+++ 本文

何だか最近、「没落する日本」的な暗いニュースが多いですよね。
こんなマジメに生きているのに、なんでこの国は幸福感が低いんだろうと感じることも。
そんなとき、1冊の本を読みました。
「日本で働いていてしんどい」と感じている方の参考になると思い、今回は記事にしてみました。
共感する部分が多く、この本を読んで私自身も気が楽になりましたので、気になる方はぜひ手に取ってみてください。
この本を読んで「日本企業の課題」を改めて感じた

今回紹介するのは、野本響子さんの『東南アジア式「まあいっか」でラクに生きる本』です。
マレーシアに10年ほど暮らしている著者の意見に共感しまくりでした。
私自身、日本のニュースを聞いていると「息苦しいな…」と感じることはあり、なんでだろうなぁと思うことも。
そんなときにこの本を読み、本当に「その通り!」だと思いましたね。
著者は外資系企業でも働いていた経験があり、私も外資系企業で働いていたので、なおさら共感してしまうのかもしれません。
「生き方に正解なんてないし、もっとラクに、もと自由に生きてもイイよね」と感じた一冊でした。
日本で働くのがしんどい理由
この本を読んで改めて感じた「日本で働くのがしんどい」理由を、以下挙げてみます。
「お客様は神様」感覚が強い

日本の会社が息苦しい理由のひとつに「お客様は神様」という価値観があげられます。
日本企業では、客に対して最高のサービスを提供することが重要視されています。
そのため、社員はお客様のために全力で働くことが求められます。
また、日本のビジネス文化には礼儀やマナーが重要視され、仕事に対して真摯に向き合う姿勢が求められます。
値段が安くても一流サービスを求める

日本のビジネスにおいては「値段が安くても一流のサービスを提供する」という価値観が根付いています。
日本の消費者は、商品やサービスに対して高い品質を求め、価格に敏感な傾向があります。
そのため、企業は安価であっても最高のサービスを提供することが求められます。
必要以上に高い品質のモノを作ってしまう

日本企業の製品には高品質なものが多いのは事実です。

++++++
+++ 保存エントリー

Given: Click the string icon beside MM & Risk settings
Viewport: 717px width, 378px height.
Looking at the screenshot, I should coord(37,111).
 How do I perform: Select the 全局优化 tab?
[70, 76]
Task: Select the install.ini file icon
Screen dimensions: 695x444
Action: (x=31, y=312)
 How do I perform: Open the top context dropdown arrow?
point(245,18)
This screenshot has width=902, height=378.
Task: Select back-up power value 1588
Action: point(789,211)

++++++

- _課題_: 本文の「マレーシアに10年ほど暮らしている著者の意見に共感しまくりでした。」から「イよね」と感じた一冊でした。」までの部分を、「マレーシア」を「タイ」に置き換えて書き直してください。 エントリーは本文とは別の出典から集めたものです。

- _解答全文_:
タイに10年ほど暮らしている著者の意見に共感しまくりでした。
私自身、日本のニュースを聞いていると「息苦しいな…」と感じることはあり、なんでだろうなぁと思うことも。
そんなときにこの本を読み、本当に「その通り!」だと思いましたね。
著者は外資系企業でも働いていた経験があり、私も外資系企業で働いていたので、なおさら共感してしまうのかもしれません。
「生き方に正解なんてないし、もっとラクに、もと自由に生きてもイイよね」と感じた一冊でした。